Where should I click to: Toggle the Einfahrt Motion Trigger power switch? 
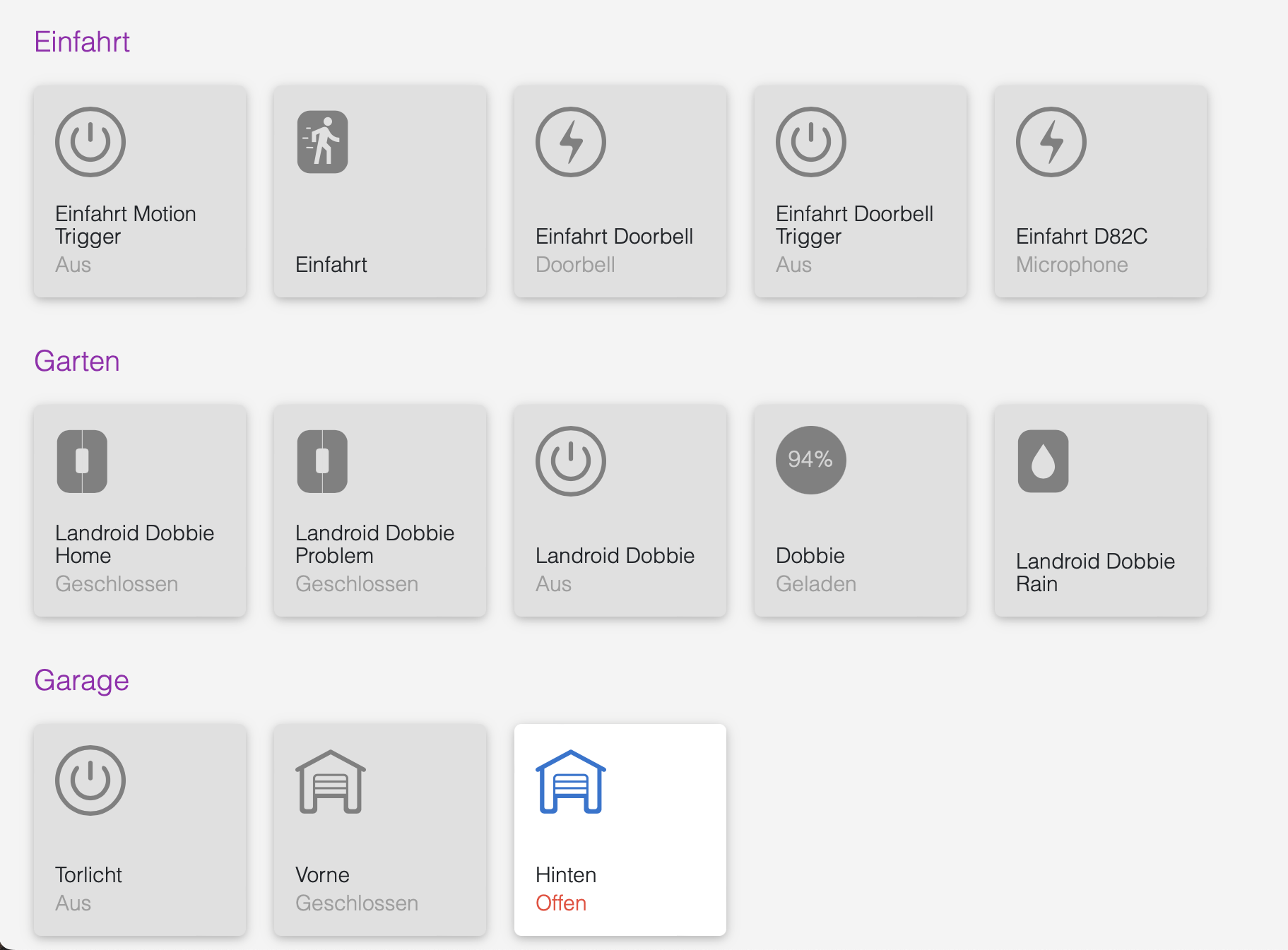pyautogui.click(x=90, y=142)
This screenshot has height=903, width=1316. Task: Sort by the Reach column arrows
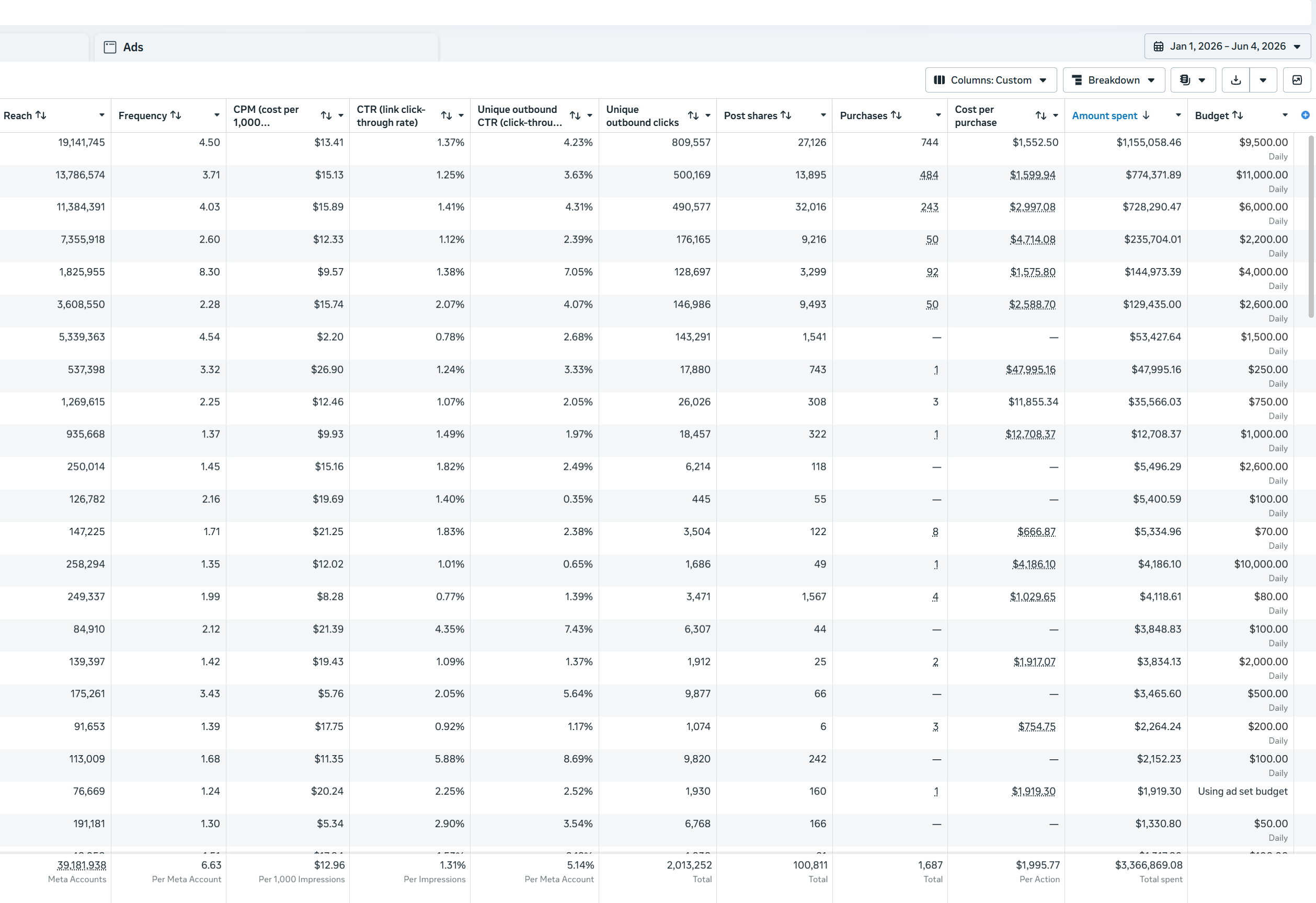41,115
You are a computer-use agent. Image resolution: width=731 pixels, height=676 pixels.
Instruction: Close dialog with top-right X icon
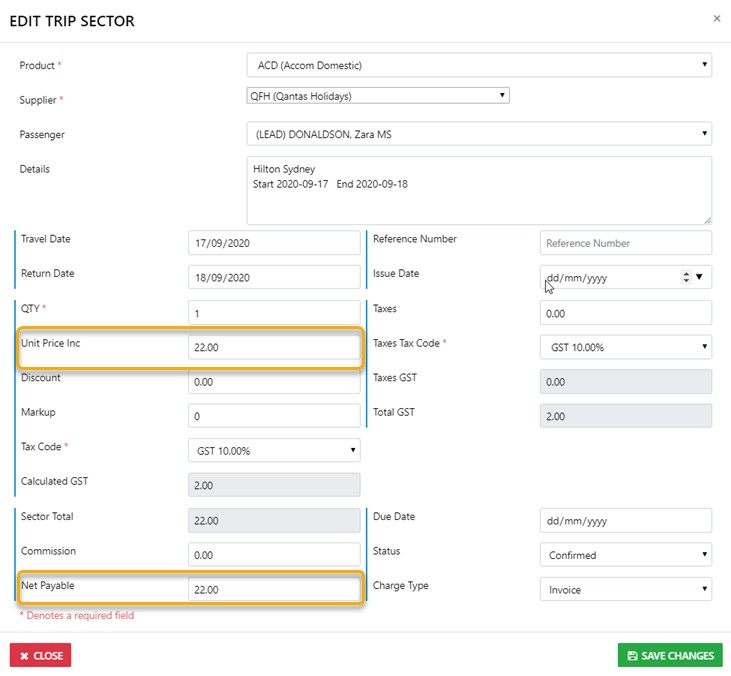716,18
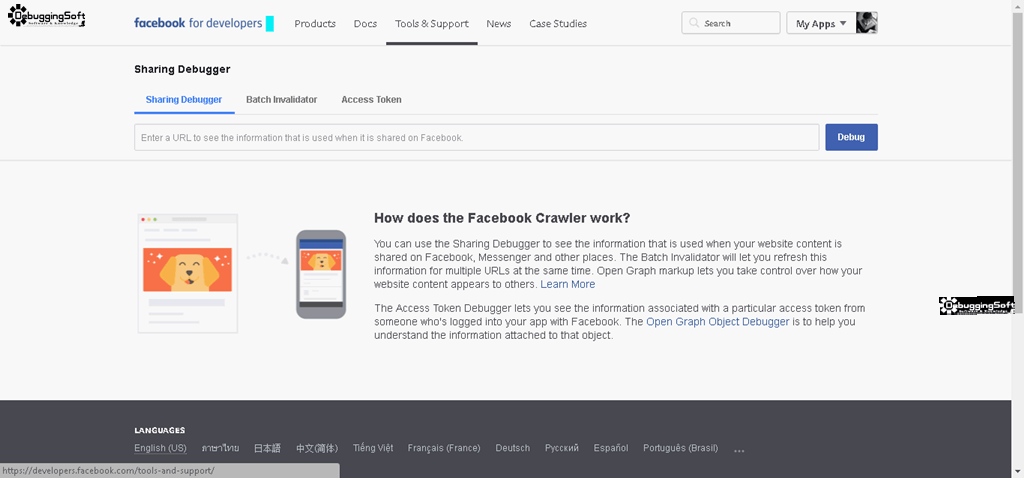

^^^^^^^^^^^^^^^^

Please give the entries again word for word, without any pictures.

#### Result of the task:
Where should I click to: Toggle the Einfahrt Motion Trigger power switch? 
pyautogui.click(x=90, y=142)
This screenshot has height=903, width=1316. Task: Sort by the Reach column arrows
41,115
You are a computer-use agent. Image resolution: width=731 pixels, height=676 pixels.
Instruction: Close dialog with top-right X icon
716,18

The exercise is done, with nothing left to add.